Following his conversation with Sanfilippo, Wittkower spread a wide net for on-camera interview subjects, including fishermen, NOAA regulators and scientists, politicians and other government officials, hoping to bring scope and clarity to the fishing disaster.
He believes he has about one-third of the film already shot. But this is filmmaking and nothing comes easily — especially money. Inspiration might be the lifeblood of filmmaking, but financing finishes a close second.
Wittkower, like almost all documentary filmmakers, is used to the struggle. He first thought he could bring the film in for about $200,000 and then, when his initial sources of financing evaporated, settled on raising $100,000.
“Now it looks like it’s going to be out-of-pocket,” he said.
The only way he can do it on that thin a budget is as a crew-of-one, leaving Wittkower to multi-task on all his on-camera interviews and shoots, serving as line producer, sound man, director of photography, interviewer and all-around sherpa.
“I’m a one-man show,” he said.
It is a difficult, exhausting method for making a film and really only the first step in the process that includes editing, scoring all the other intricacies that go into filmmaking. On some of those, he’s already enlisted some help.
Wittkower said he has secured an Oscar-winning actor to narrate the film, though he declined for now to say who that is. He also convinced the Portland, Maine-based Gather Rounders bluegrass and folk band to provide much of the score that also might include an original song from a prominent country artist (again unnamed for now) with whom Wittkower is friendly.
“I’ve gotten more than enough people to help out with those elements, but what I really need is money,” he said.
About a year ago, Wittkower thought the whole enterprise might be too much for him to do alone, that he had bitten off far more than he could chew.
Then he had a conversation with a local fisherman.
“I told him that it had become such a difficult project that I didn’t think I could do it anymore,” Wittkower said. “He looked at me and said, ‘You cannot quit. You have to keep going. You are our voice. Without you, we don’t have a voice.’ It was a good reason to keep going.”
Wittkower said officials at NOAA Fisheries have told him that his “Dead in the Water” is one of four documentary films currently in the works on the American fishing industry.

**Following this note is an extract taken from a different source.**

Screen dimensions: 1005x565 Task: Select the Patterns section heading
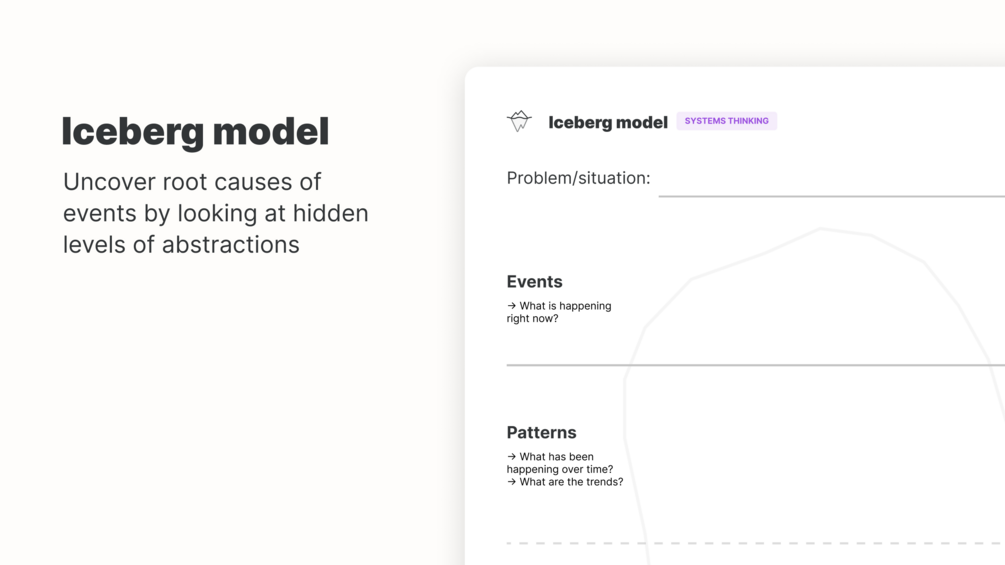(x=541, y=433)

At least one other — “Fish & Men” by New Hampshire filmmakers Darby Duffin and Adam Jones — also uses Gloucester in a prominent role while tracing the demise of the New England cod fishing industry against the rise of the global seafood industry.
“I understand that those other films are broader, looking not only at the fishing industry, but really at where we get our fish from,” Wittkower said. “I decided I’m going to do my film on the fishermen. We need to educate people so they understand this industry and these jobs are going away unless something changes.”
Distributed by Tribune Content Agency LLC.